[Opening AVAILABLE DATA section]

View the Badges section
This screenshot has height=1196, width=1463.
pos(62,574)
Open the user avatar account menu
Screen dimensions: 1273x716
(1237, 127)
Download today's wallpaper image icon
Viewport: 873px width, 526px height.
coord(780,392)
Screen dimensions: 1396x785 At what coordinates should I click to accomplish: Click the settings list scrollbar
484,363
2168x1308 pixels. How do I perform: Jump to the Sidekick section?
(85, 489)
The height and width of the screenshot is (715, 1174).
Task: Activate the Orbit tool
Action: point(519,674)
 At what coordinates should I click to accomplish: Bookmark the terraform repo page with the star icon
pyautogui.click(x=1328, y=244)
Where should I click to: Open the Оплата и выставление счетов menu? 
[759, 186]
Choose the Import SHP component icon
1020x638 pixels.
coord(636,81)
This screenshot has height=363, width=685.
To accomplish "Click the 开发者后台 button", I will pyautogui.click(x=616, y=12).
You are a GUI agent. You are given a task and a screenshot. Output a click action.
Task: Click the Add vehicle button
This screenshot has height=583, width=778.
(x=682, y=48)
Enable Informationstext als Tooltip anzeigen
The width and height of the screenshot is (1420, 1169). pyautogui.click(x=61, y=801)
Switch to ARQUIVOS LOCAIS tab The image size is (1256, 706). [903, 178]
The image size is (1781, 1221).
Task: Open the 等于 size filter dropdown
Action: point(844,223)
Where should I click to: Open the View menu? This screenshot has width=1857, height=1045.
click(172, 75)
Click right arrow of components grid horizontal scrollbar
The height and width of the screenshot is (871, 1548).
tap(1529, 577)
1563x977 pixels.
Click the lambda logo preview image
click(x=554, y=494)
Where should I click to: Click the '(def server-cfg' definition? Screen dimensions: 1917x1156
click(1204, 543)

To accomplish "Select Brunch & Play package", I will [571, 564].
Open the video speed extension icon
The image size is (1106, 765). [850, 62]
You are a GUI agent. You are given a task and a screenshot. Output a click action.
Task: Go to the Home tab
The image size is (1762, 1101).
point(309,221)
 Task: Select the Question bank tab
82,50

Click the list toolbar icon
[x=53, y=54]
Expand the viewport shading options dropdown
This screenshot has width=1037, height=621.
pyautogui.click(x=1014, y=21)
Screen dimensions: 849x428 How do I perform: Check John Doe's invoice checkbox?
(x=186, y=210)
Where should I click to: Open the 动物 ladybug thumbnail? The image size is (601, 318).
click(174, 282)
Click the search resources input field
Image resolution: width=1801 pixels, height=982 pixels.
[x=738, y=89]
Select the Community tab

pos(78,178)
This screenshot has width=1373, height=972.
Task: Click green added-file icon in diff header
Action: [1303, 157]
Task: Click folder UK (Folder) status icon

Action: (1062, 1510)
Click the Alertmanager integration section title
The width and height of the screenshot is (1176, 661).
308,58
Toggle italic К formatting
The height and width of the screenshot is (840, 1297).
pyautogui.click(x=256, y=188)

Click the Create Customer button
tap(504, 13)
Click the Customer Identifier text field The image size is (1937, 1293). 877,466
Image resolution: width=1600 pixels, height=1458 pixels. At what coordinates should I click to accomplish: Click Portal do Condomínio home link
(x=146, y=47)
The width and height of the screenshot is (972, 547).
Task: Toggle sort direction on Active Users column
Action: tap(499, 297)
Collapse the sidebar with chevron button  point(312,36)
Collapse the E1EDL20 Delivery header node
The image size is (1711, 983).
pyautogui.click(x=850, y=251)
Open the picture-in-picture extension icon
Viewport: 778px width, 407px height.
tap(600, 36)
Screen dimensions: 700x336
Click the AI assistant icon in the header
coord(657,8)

[Closing AVAILABLE DATA section]

_REQUIREMENT:_ Which of the lines in the material above contain "will"? Copy each one out.

_RESPONSE TO THE TASK:_
To accomplish "Click the 开发者后台 button", I will pyautogui.click(x=616, y=12).
To accomplish "Select Brunch & Play package", I will [571, 564].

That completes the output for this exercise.